The project evolved into Waymo, which now operates under Google’s parent company Alphabet. It was the first to put fully self-driving cars on the road in November 2017. The Verge recently reported that Waymo “is ahead in the self-driving car race by most metrics”, having driven the most miles and collecting valuable data in the process. The data goes into deep (machine) learning to improve the perception and behavior of self-driving cars. Waymo’s fleet in Arizona consists of 600 autonomous minivans.
Other contenders, German automaker BMW and Chinese search engine and web services company Baidu, have also joined the race. Baidu’s self-driving car, a modified BMW 3-Series, hit the road in 2015. Unlike Google’s vision to make cars are capable in every situation so that no human will ever have to drive again, Baidu was geographically limiting its fully autonomous vehicles, thereby limiting the challenges it had to deal with. However, BMW and Baidu ended their partnership in the project in late 2016 after jointly developing the automatic overtaking capability. Both firms are targeting a wide deployment of their fully autonomous cars by 2021.

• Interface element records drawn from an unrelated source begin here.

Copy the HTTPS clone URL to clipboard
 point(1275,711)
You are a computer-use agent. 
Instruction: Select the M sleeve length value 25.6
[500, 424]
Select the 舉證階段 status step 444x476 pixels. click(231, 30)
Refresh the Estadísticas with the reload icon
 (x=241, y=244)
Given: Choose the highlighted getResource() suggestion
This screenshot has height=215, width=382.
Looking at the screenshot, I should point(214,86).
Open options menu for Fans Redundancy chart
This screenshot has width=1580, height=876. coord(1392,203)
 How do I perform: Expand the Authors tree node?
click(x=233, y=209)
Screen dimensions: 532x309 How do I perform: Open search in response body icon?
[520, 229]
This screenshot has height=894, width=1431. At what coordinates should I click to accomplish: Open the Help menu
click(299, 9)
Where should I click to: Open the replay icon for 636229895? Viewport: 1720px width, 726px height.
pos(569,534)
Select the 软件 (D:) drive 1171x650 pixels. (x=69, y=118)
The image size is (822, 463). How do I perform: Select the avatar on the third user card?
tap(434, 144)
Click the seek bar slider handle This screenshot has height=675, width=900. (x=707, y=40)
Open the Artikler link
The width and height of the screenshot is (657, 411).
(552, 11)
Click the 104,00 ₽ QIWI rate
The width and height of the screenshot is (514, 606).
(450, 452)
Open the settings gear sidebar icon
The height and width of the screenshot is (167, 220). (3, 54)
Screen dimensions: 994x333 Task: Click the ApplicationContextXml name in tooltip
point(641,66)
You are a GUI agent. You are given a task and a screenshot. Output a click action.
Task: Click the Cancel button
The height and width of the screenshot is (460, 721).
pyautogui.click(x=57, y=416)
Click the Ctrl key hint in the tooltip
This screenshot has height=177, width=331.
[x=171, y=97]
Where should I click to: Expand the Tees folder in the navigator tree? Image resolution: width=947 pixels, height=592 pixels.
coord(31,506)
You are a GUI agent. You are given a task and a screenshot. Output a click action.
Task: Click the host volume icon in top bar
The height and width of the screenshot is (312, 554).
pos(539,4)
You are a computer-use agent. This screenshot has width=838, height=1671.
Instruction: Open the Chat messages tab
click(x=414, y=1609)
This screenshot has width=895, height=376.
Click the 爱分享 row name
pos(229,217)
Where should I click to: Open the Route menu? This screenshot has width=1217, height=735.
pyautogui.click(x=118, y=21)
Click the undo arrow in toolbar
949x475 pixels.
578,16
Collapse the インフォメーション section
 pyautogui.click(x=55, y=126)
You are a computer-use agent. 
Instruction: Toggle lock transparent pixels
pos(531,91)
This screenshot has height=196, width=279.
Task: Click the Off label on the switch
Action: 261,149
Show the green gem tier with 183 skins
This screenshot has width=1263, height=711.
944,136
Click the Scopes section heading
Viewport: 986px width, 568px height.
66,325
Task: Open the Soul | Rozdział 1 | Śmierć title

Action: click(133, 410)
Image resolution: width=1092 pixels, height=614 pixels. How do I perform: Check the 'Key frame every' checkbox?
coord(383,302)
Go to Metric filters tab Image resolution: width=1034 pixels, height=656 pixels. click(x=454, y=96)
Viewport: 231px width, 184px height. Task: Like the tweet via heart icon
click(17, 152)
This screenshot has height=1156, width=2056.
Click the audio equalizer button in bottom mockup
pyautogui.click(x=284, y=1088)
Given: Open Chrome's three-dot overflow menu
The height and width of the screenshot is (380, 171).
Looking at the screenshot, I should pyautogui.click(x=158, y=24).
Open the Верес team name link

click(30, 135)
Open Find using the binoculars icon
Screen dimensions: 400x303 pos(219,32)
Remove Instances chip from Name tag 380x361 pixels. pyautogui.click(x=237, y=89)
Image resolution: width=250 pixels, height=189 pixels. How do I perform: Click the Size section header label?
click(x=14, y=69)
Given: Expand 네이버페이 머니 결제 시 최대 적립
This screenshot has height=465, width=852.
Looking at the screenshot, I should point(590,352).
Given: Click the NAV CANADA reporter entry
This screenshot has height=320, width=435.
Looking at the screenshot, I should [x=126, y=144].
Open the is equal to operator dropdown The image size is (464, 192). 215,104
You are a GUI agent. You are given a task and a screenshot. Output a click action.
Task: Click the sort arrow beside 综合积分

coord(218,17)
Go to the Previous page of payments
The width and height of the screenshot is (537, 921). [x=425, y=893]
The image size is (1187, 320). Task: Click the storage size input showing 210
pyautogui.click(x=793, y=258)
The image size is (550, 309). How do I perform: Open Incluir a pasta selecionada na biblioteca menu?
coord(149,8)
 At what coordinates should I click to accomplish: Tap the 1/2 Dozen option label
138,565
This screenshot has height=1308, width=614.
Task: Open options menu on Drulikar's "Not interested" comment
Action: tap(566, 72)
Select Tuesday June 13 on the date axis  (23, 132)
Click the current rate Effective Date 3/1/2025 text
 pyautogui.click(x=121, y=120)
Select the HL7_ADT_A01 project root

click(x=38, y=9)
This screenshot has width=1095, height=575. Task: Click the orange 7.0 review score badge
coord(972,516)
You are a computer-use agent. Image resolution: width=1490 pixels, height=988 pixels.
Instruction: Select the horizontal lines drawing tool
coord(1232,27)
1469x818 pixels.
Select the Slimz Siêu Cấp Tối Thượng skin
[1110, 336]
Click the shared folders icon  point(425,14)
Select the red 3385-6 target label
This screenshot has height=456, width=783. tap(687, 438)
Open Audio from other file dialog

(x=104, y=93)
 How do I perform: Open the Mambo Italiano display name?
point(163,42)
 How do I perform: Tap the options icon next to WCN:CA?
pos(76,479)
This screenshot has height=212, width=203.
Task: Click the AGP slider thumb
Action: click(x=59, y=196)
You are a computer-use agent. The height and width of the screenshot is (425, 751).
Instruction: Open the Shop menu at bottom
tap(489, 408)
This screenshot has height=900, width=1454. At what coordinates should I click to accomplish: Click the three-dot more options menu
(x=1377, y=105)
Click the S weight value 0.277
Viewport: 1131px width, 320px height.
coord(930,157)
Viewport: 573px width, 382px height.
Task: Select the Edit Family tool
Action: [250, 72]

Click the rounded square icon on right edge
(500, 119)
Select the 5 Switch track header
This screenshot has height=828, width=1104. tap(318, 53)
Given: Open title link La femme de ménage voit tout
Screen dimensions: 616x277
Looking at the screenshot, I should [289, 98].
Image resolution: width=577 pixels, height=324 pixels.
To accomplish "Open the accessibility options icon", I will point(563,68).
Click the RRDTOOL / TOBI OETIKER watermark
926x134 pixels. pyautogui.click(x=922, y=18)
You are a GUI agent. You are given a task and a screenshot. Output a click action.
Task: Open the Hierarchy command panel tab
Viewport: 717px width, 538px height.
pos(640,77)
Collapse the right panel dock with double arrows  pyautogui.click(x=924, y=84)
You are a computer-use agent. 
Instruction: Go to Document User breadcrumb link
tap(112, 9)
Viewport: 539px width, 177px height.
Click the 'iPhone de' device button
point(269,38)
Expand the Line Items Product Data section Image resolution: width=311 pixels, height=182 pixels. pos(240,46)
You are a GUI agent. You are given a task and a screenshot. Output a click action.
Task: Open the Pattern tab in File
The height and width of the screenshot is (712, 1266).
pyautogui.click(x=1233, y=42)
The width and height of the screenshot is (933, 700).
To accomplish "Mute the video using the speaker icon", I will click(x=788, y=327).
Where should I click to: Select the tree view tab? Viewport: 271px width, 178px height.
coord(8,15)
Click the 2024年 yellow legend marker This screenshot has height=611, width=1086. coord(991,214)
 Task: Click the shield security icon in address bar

How soon can we purchase these self-driving cars, whether it be through an operating lease, a novated lease, or other means of financing? 2021 is perhaps a very optimistic target. Presently, semiautonomous and fully autonomous vehicles have yet to show a satisfactory safety track record. Renowned automotive technology pioneer Tesla’s semiautonomous Autopilot feature has been put under heavy scrutiny following fatal crashes involving the Autopilot feature in California earlier this year. Other self-driving vehicles put out by Waymo and Uber have also been reported to be involved in serious crashes, casting doubt on the technology’s development and safety.
The biggest benefit of fully autonomous vehicles is that they minimize or completely remove human error, ideally making commutes more convenient and safe, and even improving mobility and independence for the elderly and disabled. But in doing so, it creates an ethical dilemma and shifts the burden to the technology developers, and possibly insurance companies. Some point out that when human drivers meet with an unavoidable accident, their actions will be understood as just a reaction that arises from instinct or panic. However, when a programmer instructs the car to make the same move through an algorithm, then it becomes a deliberate decision.
In Uber’s case, in which a pedestrian was killed, the self-driving car reportedly ‘decided’ not to swerve or take evasive action. After the incident, Uber’s testing efforts were suspended. Some blamed Uber’s decision to reduce the number of critical sensors in its test cars, while partners like Nvidia pointed to Uber’s software as the cause.
In the rare cases that the car has to make a decision due to unforeseen circumstances, whose safety will the system prioritize? Will it seek to minimize danger to others, even if it means injuring its passengers, or will it be programmed to target (or sacrifice) specific groups? The ethics of technology has yet to be thoroughly explored, while new technologies like artificial intelligence (AI) are bringing up novel ethical dilemmas that seem impossible to solve. Inevitably, policymakers will have to face these complicated ethical considerations and someone will have to bear the consequences of their decisions.
It seems that autonomous vehicle technology is still fraught with risk, and regulation will be as complex as it is ethically challenging. Despite these setbacks, executives in the tech industry remain very optimistic about autonomous cars’ potential contribution to humanity. Nvidia’s Chief Executive Officer Jen-Hsun Huang sums it up during the unveiling the company’s newest autonomous-car brain in 2016, “Self-driving cars surely will make a huge contribution to society. We’ll be able to redesign the urban environment so that parks will replace parking lots. Think of the money we’ll save, the reduction in accidents and the incredible freedom this will provide people who can’t drive today.”